Une des queens incontestée du mouvement : Hayley Kiyoko – a.k.a « Lesbian Jesus »
L’ascension qui m’a le plus intéressée est celle d’Hayley Kiyoko, que ses fans ont affectueusement baptisée « Lesbian Jesus », et qui est l’une des figures de proue de cette année #20GayTeen. Si tu vis sur la planète queer/Les/Bi-enne, tu as déjà forcément entendu parler de cette petite meuf de 28 ans qui chante sans concession son amour pour la gente féminine. Sinon, tu es sûrement en train de te demander ce que peut bien être cette nouvelle forme de culte.

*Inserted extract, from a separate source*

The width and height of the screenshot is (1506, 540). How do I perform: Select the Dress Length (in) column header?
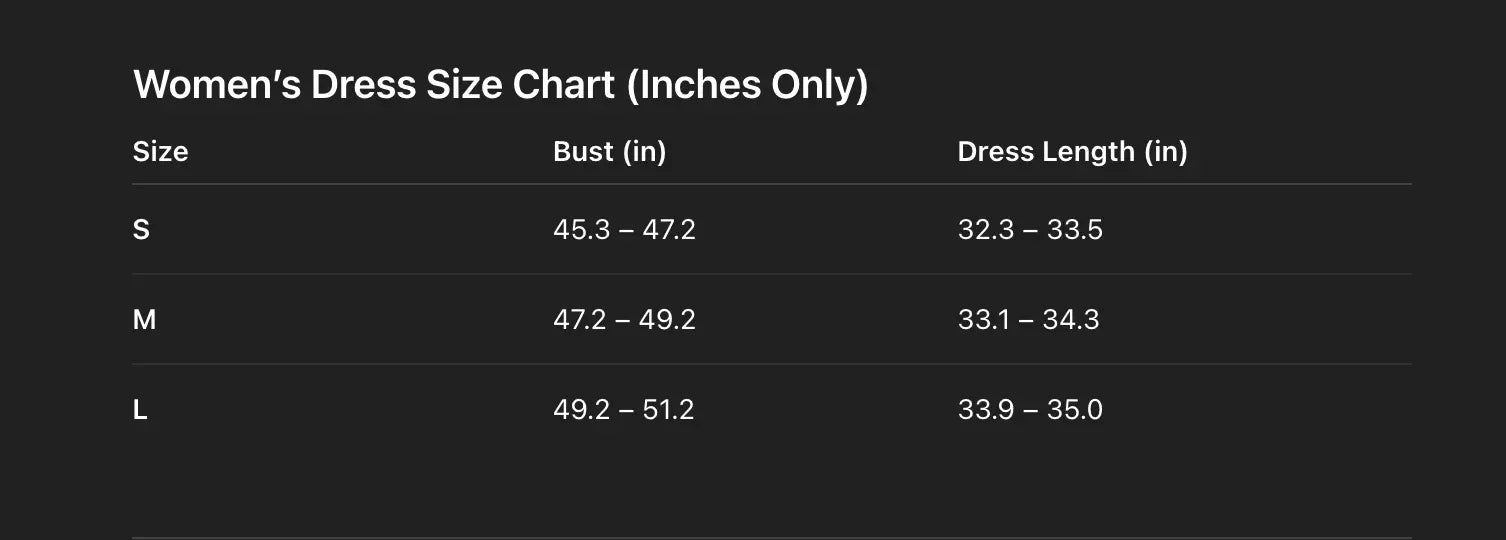[x=1072, y=152]
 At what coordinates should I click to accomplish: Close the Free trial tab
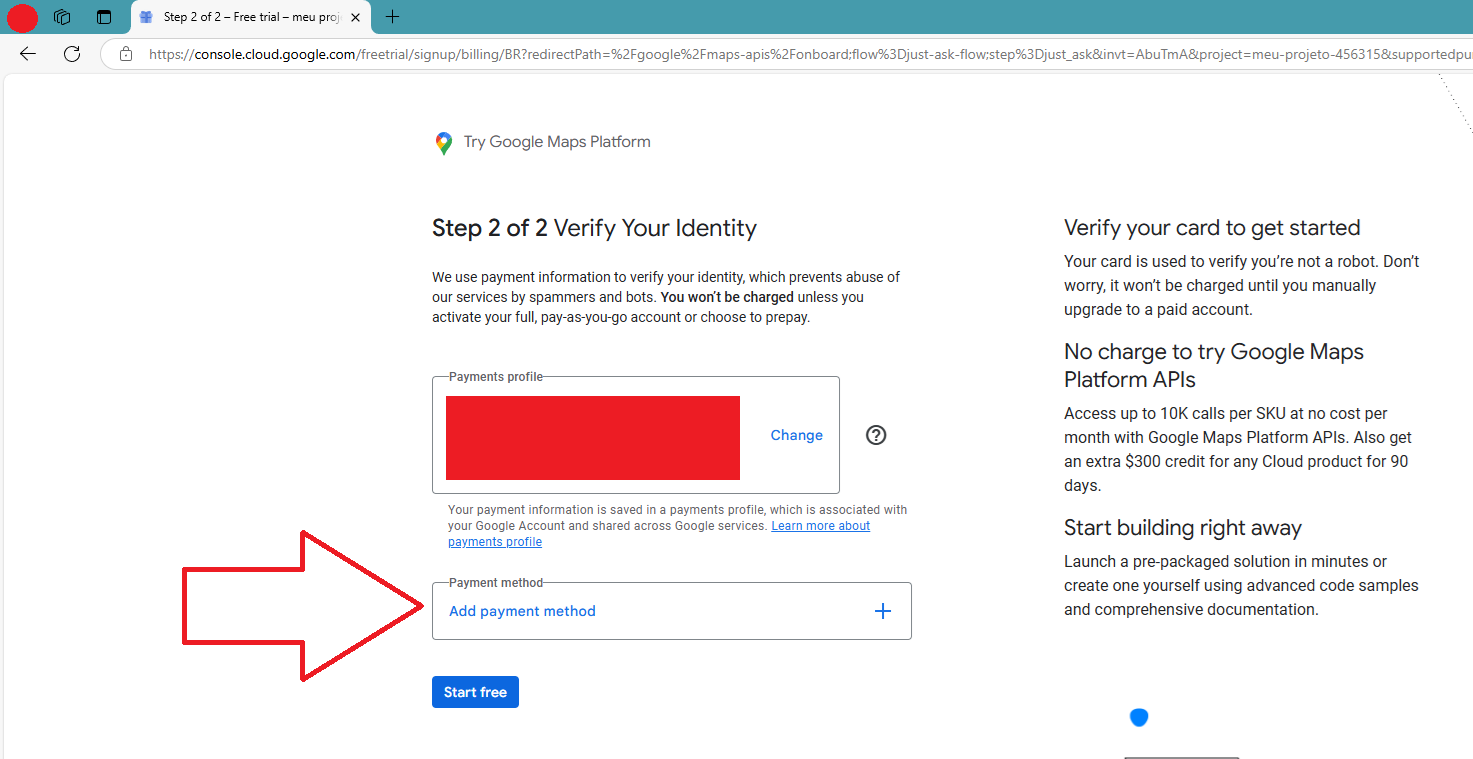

Aux US, si Hayley a commencé très jeune sa carrière et n’a jamais été véritablement une inconnue, elle a dû travailler TRES dur avant de se faire connaître. Elle fait une première expérience de chanteuse et d’actrice sur le Disney Channel, avant de rejoindre les Stonners, un girl band (qui ne fait pas long feu) qui assure les premières parties de Justin Bieber à ses débuts, et finit par se lancer dans une carrière solo. Mais rien n’y fait, elle ne parvient pas à se faire un nom.
Très anxieuse à l’idée de faire son coming-out dans une industrie où elle pense qu'une femme ne « cherchant pas forcément à être attirante aux yeux des hommes n’a pas sa place », elle décide finalement de ne plus se cacher. Avec l’aide de ses amis et de son agent fraîchement rencontrée et qui croit en elle, elle co-réalise et produit indépendamment un clip sobrement intitulé Girls Like Girls.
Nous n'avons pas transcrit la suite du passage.